Agências reguladoras
As agências reguladoras foram criadas para fiscalizar a prestação de serviços públicos praticados pela iniciativa privada. Elas controlam a qualidade de prestação do serviço e estabelecem regras para o setor. Em 1996, foi criada a primeira agência brasileira, a Agência Nacional de Energia Elétrica (Aneel).
Geralmente, as agências reguladoras são autarquias especiais, que gozam de independência técnica, autonomia financeira e mandato fixo para seus diretores, segundo Enei. As agências precisam de autonomia, para não sofrer interferências externas, segundo José Luiz Lins, presidente da Associação brasileira de agências de regulação (Abar) e é nessa área que está o desafio, especialmente nas agências federais, segundo Lins. “Os recursos que elas recebem vem, normalmente, de arrecadação, mas o governo impõe uma politica de contingenciamento desses recursos, e só libera conforme entende, na sua área de planejamento, que é interessante”, afirmou.

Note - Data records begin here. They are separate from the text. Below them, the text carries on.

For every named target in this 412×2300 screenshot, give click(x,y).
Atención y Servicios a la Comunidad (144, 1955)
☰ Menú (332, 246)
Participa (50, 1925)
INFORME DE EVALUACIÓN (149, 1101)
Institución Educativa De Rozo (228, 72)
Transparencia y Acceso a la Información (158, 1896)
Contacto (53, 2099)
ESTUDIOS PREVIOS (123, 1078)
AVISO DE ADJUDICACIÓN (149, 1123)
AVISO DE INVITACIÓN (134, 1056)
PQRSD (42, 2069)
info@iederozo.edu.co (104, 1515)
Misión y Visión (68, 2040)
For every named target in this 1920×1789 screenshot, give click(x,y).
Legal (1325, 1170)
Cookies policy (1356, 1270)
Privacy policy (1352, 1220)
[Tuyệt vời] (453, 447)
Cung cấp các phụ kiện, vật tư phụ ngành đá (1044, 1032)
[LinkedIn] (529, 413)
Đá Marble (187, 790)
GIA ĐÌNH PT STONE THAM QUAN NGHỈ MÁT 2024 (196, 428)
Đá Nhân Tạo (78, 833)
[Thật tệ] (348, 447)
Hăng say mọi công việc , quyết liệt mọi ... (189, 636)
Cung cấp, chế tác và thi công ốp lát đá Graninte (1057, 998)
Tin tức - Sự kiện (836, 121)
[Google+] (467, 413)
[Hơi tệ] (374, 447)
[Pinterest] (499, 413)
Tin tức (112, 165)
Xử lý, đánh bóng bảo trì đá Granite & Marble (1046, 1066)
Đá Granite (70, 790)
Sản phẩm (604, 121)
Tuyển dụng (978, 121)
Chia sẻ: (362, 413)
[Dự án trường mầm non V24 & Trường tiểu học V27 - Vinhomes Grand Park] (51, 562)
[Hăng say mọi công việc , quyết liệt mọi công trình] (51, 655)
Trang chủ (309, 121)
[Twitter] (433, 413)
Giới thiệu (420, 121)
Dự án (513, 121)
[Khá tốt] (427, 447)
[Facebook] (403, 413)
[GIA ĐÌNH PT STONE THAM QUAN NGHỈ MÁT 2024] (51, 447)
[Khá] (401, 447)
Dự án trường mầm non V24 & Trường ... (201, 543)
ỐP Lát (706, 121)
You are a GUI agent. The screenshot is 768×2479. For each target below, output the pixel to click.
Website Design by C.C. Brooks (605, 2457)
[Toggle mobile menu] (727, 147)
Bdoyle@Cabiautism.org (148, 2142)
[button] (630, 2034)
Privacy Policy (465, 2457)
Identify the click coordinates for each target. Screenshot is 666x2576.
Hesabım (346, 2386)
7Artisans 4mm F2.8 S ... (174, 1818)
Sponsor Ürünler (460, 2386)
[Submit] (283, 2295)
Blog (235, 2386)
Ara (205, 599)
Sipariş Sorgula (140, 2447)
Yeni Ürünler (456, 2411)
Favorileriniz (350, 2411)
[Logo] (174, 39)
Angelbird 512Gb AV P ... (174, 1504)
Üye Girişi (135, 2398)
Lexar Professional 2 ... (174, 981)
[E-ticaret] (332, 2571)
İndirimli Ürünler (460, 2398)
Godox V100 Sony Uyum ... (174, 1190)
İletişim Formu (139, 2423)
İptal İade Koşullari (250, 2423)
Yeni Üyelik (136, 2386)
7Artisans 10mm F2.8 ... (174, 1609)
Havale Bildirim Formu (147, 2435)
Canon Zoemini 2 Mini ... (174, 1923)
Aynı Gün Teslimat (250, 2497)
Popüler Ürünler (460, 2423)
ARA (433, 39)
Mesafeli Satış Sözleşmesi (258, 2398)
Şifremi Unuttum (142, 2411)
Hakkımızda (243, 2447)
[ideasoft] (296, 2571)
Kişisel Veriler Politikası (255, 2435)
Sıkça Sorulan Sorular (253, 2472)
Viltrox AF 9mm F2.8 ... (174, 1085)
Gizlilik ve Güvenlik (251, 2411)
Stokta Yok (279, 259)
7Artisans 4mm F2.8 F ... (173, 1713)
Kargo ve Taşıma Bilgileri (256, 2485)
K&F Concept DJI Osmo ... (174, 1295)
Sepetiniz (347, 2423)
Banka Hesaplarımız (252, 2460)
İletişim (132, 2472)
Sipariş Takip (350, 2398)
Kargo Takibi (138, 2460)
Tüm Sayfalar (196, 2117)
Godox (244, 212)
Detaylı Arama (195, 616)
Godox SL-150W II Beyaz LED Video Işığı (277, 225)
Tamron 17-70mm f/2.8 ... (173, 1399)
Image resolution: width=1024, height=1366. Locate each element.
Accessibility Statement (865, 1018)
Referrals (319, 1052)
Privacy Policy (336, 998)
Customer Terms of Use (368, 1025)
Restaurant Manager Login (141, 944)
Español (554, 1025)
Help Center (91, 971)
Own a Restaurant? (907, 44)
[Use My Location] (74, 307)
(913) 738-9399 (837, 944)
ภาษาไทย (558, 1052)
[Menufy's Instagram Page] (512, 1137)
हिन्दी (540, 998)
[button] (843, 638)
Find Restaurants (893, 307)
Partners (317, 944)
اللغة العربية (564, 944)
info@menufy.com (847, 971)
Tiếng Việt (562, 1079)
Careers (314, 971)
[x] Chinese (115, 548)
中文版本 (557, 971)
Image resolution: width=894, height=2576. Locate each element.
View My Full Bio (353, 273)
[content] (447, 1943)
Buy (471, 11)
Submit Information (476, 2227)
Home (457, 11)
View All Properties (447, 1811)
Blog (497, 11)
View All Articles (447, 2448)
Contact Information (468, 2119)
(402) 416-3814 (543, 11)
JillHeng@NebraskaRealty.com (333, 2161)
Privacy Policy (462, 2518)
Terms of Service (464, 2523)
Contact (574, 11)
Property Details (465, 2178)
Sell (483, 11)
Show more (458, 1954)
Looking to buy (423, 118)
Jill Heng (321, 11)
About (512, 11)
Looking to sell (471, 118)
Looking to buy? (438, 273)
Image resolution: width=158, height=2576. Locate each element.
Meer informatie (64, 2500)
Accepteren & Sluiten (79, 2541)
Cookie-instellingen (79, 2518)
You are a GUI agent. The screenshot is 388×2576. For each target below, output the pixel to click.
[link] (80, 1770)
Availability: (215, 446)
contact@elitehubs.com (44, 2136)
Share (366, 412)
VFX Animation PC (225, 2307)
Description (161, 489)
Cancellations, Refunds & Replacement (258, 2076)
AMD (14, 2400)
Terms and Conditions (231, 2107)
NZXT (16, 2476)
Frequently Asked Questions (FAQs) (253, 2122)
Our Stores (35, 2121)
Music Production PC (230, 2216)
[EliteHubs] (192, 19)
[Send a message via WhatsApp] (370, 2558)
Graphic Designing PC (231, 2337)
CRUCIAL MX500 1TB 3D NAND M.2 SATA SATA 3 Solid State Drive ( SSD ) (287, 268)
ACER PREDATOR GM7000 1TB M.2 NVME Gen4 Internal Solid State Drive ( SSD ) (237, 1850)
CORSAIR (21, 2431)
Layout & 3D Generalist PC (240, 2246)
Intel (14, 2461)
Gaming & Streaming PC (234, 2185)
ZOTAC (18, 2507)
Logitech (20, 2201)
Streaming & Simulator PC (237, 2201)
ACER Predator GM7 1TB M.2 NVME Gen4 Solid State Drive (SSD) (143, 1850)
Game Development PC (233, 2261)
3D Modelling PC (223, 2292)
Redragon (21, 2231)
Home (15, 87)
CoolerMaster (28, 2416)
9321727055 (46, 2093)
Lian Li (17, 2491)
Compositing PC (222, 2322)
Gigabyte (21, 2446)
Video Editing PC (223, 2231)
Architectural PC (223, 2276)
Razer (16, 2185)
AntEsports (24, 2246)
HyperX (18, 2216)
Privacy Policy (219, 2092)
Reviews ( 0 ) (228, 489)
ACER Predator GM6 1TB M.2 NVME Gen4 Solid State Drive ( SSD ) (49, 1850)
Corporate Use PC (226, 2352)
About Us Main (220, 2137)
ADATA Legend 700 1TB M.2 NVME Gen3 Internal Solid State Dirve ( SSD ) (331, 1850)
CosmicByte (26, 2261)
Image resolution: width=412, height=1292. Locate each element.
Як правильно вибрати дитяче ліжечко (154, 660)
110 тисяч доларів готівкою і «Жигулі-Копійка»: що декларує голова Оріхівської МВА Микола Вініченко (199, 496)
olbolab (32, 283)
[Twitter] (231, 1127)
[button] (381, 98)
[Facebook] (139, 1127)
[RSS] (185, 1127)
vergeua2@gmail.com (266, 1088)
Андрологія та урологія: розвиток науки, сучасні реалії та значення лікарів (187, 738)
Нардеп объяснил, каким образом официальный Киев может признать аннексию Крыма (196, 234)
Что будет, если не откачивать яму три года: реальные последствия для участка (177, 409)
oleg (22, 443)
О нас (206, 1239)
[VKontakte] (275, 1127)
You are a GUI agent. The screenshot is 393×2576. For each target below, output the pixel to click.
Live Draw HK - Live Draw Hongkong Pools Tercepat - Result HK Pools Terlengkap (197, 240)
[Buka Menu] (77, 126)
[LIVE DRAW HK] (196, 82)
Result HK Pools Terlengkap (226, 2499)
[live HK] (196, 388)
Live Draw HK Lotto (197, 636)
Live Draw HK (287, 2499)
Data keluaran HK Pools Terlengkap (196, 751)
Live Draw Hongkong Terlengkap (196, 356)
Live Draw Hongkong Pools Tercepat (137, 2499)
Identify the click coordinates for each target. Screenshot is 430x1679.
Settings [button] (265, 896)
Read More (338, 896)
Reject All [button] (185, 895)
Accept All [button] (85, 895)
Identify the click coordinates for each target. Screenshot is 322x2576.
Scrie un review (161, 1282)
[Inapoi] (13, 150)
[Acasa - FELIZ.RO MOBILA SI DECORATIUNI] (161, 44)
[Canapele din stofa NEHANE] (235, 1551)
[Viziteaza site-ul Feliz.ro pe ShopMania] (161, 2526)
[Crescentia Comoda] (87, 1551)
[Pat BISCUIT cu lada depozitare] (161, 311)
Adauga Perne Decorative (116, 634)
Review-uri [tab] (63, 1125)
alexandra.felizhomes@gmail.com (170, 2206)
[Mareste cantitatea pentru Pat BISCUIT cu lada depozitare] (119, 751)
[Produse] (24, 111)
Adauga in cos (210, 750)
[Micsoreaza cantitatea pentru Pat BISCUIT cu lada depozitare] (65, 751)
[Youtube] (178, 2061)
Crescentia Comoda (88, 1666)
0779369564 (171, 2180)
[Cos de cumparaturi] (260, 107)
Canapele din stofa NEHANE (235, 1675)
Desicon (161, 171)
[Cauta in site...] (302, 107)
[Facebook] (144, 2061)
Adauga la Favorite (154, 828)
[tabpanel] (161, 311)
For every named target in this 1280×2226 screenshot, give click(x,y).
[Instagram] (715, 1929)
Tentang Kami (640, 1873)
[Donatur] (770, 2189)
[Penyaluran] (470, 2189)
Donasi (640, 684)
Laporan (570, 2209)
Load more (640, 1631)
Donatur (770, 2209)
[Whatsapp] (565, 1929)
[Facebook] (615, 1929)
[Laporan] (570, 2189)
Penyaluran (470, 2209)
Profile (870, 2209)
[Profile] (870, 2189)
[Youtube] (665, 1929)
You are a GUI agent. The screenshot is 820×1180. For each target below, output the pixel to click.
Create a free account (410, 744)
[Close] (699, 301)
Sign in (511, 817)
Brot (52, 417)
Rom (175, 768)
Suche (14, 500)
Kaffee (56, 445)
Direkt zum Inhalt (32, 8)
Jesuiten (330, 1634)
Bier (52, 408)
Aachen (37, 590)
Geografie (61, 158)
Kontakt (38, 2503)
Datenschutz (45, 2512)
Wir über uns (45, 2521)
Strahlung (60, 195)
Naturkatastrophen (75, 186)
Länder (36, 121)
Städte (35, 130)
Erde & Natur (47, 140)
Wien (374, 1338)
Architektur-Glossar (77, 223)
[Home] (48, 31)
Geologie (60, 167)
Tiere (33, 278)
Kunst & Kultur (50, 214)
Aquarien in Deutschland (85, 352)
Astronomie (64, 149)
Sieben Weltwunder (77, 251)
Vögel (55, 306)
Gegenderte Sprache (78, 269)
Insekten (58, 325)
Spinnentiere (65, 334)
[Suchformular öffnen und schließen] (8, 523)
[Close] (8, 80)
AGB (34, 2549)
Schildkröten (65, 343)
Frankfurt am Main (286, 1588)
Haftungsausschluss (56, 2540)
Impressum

Em geral, as concessionárias devem apresentar relatórios periódicos sobre as obras, serviços, contratos e contas relativos à concessão, em formato exigido pela agência reguladora. As Concessionarias devem submeter à aprovação da Agência contratos relevantes, planos de investimento e propostas de alteração de controle, por exemplo. A agência usa essas informações para exercer a sua fiscalização e pode pedir informações adicionais da concessionária e notificá-la a regularizar qualquer infração detectada, segundo Enei.
Controle Cruzado
“Não é só a agência, temos um aparato estatal bem sofisticado para fazer esses controles cruzados”, disse Sundfeld. As agências reguladoras, como qualquer entidade publica, se sujeitam à fiscalização a cargo dos Tribunais de Contas e do Ministério Público e podem ser objeto de ações populares a cargo de qualquer cidadão, segundo Enei. Suas decisões podem ser submetidas ao Poder Judiciário pelos agentes regulados afetados pelas decisões.
As agências também são acompanhadas pela Secretaria de Acompanhamento Econômico (SEAE), do Ministério da Fazenda, que observa as tarifas. “O Ministério da Fazenda, não tem competência de interferir, mas tem para criticar”, afirmou Sundfeld.
Concorrência e consumidores
Há também o controle da concorrência e dos direitos do consumidor. O Conselho Administrativo de Defesa Econômica (Cade) pode impedir eventuais violações de concorrência, segundo Sundfeld, e os clientes que se sentirem lesados podem recorrer ao Procon.
No entanto, isso funciona melhor em alguns serviços do que em outros, segundo o especialista. “O elo mais frágil da cadeia é de serviços para população, em que a relação é mais rápida”, disse Sundfeld. O serviço municipal de ônibus (alvo de reclamações recentemente) é um exemplo de serviço de “relação rápida”. “É difícil alguém reclamar no Procon, a relação com a empresa de ônibus é de curta duração. É mais fácil você querer reclamar com seu banco”, afirmou.
Para o presidente da Abar, por mais desconhecimento que a sociedade tenha, existe a sinalização da presença do estado por meio das agências reguladores. "(A sociedade) pode até questionar a eficácia, mas o instrumento está posto”, afirmou.